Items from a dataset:
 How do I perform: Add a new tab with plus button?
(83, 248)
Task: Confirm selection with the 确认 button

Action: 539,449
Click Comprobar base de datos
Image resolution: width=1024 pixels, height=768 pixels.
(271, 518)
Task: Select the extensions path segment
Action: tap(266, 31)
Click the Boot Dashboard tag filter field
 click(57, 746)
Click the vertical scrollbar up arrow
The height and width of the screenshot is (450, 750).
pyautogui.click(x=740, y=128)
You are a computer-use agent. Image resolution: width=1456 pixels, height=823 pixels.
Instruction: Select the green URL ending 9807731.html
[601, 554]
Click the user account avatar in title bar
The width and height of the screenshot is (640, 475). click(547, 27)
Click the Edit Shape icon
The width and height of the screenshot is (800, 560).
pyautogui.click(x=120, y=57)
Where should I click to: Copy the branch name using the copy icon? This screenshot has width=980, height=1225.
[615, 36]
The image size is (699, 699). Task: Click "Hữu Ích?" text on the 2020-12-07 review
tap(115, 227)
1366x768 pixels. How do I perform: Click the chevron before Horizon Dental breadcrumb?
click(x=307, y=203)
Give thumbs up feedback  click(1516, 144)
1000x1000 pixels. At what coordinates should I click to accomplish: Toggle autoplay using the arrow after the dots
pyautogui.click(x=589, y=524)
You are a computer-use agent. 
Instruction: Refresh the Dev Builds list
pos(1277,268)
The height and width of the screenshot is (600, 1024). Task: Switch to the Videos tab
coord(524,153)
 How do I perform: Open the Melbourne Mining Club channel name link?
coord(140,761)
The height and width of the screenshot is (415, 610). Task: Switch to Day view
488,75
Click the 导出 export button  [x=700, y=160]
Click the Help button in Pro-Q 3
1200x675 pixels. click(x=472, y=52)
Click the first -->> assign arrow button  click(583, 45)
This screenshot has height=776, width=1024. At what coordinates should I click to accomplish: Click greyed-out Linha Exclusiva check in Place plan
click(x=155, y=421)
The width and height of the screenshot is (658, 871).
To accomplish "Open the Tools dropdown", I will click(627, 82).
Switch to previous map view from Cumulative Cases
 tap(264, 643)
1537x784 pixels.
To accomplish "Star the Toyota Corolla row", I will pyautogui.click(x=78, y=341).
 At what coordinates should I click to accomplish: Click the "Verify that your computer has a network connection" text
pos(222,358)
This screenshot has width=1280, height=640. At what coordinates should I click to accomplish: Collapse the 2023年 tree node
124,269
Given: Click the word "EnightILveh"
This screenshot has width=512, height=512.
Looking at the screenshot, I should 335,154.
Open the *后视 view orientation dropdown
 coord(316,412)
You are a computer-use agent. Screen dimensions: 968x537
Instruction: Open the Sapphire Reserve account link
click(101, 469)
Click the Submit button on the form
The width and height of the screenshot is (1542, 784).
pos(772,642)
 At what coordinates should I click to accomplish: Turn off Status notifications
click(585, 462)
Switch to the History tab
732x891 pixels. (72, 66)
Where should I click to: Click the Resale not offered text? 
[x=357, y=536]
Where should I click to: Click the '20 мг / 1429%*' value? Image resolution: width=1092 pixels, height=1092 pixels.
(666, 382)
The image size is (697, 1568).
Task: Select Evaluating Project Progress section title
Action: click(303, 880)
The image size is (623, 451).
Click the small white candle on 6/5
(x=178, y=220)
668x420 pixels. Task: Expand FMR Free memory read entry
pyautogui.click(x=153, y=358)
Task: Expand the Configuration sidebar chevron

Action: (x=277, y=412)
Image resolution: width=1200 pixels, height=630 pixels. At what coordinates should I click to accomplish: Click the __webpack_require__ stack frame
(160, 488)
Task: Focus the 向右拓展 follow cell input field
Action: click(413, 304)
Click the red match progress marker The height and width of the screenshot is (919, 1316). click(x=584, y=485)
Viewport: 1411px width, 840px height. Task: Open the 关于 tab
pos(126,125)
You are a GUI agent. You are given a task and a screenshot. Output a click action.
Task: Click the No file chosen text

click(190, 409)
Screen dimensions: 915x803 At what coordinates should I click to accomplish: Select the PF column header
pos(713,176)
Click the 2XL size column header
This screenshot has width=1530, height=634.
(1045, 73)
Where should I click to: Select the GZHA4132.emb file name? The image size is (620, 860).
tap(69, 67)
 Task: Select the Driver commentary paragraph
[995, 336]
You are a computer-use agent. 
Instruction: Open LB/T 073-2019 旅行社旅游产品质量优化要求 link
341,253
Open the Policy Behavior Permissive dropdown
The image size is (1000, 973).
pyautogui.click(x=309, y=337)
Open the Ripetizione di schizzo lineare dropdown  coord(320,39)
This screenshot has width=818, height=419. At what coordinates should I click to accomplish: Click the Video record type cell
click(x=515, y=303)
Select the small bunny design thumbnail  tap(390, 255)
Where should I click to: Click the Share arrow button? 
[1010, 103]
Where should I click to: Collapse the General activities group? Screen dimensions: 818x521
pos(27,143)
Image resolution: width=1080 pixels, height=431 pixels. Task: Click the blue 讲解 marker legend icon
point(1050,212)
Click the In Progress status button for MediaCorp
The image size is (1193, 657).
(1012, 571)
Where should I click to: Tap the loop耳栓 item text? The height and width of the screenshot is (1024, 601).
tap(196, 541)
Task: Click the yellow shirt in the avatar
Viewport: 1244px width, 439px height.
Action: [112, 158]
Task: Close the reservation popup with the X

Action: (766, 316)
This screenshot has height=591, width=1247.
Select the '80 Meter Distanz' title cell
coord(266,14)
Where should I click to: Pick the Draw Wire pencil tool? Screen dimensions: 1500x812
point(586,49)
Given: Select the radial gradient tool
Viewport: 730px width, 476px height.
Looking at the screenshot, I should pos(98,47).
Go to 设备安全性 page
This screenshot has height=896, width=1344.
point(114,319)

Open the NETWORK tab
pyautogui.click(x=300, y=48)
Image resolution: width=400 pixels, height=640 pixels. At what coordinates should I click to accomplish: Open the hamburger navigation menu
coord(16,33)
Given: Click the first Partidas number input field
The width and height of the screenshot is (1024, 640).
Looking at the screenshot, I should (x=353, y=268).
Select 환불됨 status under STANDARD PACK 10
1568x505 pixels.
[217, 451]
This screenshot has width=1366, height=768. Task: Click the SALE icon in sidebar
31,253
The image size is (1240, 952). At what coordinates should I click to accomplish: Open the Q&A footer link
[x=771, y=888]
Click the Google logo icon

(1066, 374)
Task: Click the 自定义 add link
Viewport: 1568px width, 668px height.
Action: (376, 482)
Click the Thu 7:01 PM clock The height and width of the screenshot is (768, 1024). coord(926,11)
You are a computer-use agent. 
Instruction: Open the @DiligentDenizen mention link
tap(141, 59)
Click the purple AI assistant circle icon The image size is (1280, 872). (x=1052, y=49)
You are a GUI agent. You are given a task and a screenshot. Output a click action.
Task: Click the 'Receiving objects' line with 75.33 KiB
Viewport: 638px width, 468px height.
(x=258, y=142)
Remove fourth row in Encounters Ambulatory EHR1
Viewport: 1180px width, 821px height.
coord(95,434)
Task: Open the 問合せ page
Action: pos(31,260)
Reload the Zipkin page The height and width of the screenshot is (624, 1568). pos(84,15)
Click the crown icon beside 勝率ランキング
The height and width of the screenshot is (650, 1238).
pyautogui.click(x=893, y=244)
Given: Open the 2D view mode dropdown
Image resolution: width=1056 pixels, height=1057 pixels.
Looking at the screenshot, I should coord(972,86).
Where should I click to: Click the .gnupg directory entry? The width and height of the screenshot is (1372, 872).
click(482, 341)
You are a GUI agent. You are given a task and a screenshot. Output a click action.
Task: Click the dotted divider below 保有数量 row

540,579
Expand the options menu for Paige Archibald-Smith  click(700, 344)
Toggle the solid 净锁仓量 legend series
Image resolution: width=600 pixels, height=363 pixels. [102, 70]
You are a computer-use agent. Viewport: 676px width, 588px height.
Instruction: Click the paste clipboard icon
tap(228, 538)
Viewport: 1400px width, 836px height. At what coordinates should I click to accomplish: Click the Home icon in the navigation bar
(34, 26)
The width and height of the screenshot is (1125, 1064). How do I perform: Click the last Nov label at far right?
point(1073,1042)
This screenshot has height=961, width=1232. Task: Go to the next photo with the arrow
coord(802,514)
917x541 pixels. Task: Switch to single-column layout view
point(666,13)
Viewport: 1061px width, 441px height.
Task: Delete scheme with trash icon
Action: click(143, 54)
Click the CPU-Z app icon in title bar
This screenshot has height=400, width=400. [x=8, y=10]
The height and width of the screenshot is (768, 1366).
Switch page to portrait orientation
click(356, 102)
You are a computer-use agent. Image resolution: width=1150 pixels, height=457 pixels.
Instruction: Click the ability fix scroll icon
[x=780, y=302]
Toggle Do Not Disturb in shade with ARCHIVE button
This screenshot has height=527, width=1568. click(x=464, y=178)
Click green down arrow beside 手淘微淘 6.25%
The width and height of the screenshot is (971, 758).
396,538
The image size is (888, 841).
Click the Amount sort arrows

Your goal: The response must consist solely of the lines from the top of the records through the line holding "Click the vertical scrollbar up arrow", copied word for word.

Result of the task:
 How do I perform: Add a new tab with plus button?
(83, 248)
Task: Confirm selection with the 确认 button

Action: 539,449
Click Comprobar base de datos
Image resolution: width=1024 pixels, height=768 pixels.
(271, 518)
Task: Select the extensions path segment
Action: tap(266, 31)
Click the Boot Dashboard tag filter field
 click(57, 746)
Click the vertical scrollbar up arrow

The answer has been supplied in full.